Artist: Syd Barrett
Title: "The Madcap Laughs" and "Barrett"
Format: Double LP
Catalogue Number: SHDW404
Year of Release: 1974
Part One - The Madcap Laughs
A1 Terrapin (4:04)
A2 No Good Trying (3:16)
A3 Love You (2:23)
A4 No Man's Land (2:57)
A5 Dark Globe (1:57)
A6 Here I Go (3:05)
B1 Octopus (3:43)
B2 Golden Hair (1:56)
B3 Long Gone (2:45)
B4 She Took A Long Cold Look (1:48)
B5 Feel (2:13)
B6 If It's In You (2:22)
B7 Late Night (3:12)
After 15 years, listening to this album still makes me laugh, shiver, and cry.
And for the last two hours I've been trying to write something better than that about it, and have failed.
But 15 years ago, Christmas 1992, I got this as a present from my then girlfriend. To cut a long story short, and one that paints me in a rather unflattering light, she was no longer my girlfriend by 1993. In my defence, I offered to give her the album back, but she graciously declined. It's a debt I have no idea how to even begin to repay.
I'm trying to put my finger on what makes this such an astonishingly good record. It's mostly the songwriting, which is by turns mystical, simple, profound, touching and whimsical. Album opener Terrapin covers all bases, beginning:
the star above you, crystal blue
Well, oh baby, my hairs on end about you...
Moving on to:
the fins a luminous
fangs all 'round the clown
is dark below the boulders hiding all
the sunlight's good for us
'Cause we're the fishes and all we do
the move about is all we do
well, oh baby, my hairs on end about you...
(Clearly influencing the "Two lost souls swimming in a fish bowl" lyric from Pink Floyd's Wish You Were Here, by the way, although that's all that will be said on the matter of Pink Floyd milking the Syd Barrett story for the rest of their over-long career)
The accompaniment to Syd's vocal and acoustic strumming is sparse. Much is made of The Soft Machine being the backing band on this album, but they only feature on No Good Trying and Love You, and you can hear them struggle with the song structures at times. The tracks that work best are Syd alone, or with some just electric guitar and extra vocal overdubs. Dark Globe is the best example of this, and the first track on the album to really raise the goosebumps:
pussy willow that smiled on this leaf?
When I was alone you promised the stone from your heart
my head kissed the ground
I was half the way down, treading the sand
please, please, lift a hand
I'm only a person whose armbands beat
on his hands, hang tall
won't you miss me?
Wouldn't you miss me at all?
The end of Side A, Here We Go, can be read simply as a tale about having an unappreciative girlfriend, then getting off with her sister. Or, it could be a metaphor for fame and life in Pink Floyd. Let's face it, with lines like "She said a big band is far better than you", it doesn't take a genius to work out which one it is.

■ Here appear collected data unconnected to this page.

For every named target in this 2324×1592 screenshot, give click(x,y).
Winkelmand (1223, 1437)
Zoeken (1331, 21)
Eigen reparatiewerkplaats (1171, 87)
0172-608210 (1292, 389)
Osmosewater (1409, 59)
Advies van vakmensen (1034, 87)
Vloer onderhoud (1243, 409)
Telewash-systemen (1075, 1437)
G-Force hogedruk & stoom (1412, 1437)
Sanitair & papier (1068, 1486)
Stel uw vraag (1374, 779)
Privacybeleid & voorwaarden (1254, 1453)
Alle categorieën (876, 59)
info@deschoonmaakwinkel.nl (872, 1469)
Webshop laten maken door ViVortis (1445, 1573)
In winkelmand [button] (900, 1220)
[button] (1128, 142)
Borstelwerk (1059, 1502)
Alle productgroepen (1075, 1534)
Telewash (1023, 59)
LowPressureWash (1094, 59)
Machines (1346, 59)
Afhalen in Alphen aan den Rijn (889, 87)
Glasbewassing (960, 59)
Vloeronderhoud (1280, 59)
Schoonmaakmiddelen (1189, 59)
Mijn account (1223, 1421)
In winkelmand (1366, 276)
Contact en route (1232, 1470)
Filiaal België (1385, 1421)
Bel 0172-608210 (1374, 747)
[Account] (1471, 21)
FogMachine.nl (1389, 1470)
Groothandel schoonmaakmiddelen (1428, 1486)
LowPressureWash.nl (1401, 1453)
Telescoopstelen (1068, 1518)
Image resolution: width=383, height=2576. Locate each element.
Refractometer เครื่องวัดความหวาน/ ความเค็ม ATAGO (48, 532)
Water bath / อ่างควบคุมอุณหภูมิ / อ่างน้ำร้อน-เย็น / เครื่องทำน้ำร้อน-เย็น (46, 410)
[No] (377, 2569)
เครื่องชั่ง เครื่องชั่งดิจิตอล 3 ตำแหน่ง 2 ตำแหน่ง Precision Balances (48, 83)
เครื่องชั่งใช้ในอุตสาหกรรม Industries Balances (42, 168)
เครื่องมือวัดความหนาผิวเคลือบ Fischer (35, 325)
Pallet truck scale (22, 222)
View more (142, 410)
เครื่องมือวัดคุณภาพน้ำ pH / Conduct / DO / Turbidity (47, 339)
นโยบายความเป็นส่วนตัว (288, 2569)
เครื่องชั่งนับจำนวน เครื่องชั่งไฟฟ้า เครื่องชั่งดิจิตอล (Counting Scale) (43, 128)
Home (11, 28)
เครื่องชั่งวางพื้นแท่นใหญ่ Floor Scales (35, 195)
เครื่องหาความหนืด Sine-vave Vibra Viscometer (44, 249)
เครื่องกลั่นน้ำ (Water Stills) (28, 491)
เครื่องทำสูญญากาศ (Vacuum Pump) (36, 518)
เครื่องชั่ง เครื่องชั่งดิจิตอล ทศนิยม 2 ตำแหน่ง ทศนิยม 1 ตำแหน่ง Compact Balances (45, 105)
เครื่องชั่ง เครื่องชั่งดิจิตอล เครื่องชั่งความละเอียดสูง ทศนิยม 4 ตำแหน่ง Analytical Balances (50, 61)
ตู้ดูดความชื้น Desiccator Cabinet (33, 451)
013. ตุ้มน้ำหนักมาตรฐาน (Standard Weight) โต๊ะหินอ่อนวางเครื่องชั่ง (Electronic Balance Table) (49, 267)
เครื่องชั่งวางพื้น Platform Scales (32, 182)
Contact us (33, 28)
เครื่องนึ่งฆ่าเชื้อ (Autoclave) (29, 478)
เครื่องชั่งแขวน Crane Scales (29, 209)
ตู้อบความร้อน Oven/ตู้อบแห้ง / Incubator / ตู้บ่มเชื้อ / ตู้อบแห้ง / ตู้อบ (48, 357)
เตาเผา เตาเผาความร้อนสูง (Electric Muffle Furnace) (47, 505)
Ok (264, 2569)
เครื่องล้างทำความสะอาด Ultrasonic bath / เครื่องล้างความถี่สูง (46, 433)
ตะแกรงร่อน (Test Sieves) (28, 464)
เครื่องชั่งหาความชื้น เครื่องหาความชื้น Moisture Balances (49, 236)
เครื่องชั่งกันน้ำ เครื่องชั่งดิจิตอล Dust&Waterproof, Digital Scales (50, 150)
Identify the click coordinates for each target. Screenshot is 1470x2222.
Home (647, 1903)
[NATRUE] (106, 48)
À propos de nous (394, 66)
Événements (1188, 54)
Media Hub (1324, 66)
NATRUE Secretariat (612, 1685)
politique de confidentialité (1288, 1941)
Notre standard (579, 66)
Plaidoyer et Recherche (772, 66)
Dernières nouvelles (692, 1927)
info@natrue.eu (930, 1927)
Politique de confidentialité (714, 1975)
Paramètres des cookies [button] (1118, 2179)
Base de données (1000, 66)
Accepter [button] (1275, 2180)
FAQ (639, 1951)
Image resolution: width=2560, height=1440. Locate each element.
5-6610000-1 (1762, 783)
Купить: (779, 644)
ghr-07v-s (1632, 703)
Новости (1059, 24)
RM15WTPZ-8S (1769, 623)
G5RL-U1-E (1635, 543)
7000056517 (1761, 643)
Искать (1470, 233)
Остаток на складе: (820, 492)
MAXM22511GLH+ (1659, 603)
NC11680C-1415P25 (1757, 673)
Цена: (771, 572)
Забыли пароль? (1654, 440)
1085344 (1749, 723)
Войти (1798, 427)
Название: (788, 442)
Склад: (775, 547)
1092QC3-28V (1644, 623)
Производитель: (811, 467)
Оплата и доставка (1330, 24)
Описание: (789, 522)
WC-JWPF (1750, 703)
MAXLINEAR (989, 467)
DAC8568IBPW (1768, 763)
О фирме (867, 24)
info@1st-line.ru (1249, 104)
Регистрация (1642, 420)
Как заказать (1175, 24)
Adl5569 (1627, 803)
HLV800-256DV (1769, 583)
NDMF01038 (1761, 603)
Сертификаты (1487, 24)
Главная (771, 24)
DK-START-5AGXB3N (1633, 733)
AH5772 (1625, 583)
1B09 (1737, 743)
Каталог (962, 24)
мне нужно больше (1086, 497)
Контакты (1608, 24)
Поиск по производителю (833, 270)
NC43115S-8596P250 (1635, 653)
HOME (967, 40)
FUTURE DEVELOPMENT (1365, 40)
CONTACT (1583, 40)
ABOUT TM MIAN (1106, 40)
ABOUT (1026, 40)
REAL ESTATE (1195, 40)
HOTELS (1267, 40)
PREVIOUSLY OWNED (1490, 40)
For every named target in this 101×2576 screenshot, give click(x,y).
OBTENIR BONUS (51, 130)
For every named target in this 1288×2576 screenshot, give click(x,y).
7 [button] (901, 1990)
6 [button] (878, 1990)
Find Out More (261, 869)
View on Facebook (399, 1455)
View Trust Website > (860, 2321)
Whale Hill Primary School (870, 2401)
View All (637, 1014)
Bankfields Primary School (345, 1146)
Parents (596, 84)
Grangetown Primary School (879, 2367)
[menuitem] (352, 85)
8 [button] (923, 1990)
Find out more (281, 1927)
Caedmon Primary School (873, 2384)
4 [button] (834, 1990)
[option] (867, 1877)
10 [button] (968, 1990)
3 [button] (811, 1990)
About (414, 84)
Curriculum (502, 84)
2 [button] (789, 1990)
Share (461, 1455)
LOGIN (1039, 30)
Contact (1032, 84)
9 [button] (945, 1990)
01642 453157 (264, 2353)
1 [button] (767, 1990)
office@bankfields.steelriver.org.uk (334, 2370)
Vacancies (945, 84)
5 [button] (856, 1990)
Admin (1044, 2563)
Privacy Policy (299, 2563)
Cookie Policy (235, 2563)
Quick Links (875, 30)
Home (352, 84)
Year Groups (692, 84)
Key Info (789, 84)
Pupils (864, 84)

I like to think of Side A as being the one the producers were happier with, and Side B as the one Syd was happier with. Where No Man's Land from Side A ends with some mumbled and partial lyrics in the last minute, that were apparently a mistake kept in, Side B is full of the kind of noises you'd expect on a home recording. Admittedly, Octopus is flawless. A gem of song in fact, and the one that the album title comes from:
they'll never put me in their bag
the seas will reach and always seep
close our eyes to the octopus ride!
Whatever it all means, it's glorious. Long Gone is similarly cracked. This time the lyrics are simple enough, but the production, with its faraway shouted vocal ghosting the two main lead vocals, and moments where the guitar playing might actually stop, add up to an emotional performance that you could believe was from a man recently left.
She Took a Long Cold Look takes it further, where you can hear pages of music or lyrics turning, and Syd struggling through it, even lamenting how short the song is at the end, as if it should have sounded longer, because it felt longer a the time. Studio chat starts Feel, but only briefly compared to If It's In You, which has a painful false start and one of the oddest sung melodies you're ever likely to hear.
The musically sparse, unpolished, and lyrically obtuse songs that make up most of Side B are I think, there as an exquisite contrast to the last track. Syd had a hand in mixing the album and setting the running order, so I don't think his 'madness' was being in anyway exploited, as some have written, by putting false starts and things muttered to himself on the record. I think he knew exactly what he was doing.
Late Night opens with some beautiful slide guitar and simple drum backing. The instrumental sections of this track are the best on the record, and Syd's vocal performance is solid throughout, but it's the lyrics that have such a crushing depth of feeling:
a very special thing to me...
The irony that this album features a lot of breakup songs is not lost on me, but I think it also covers love, death and humour too. As does this story: I played this album to my Dad once, he listened through to both sides with me, I must have been 16, and when it got to the end he said, "When he can hold it together, he's pretty good isn't he?". Yes, he is, I thought to myself.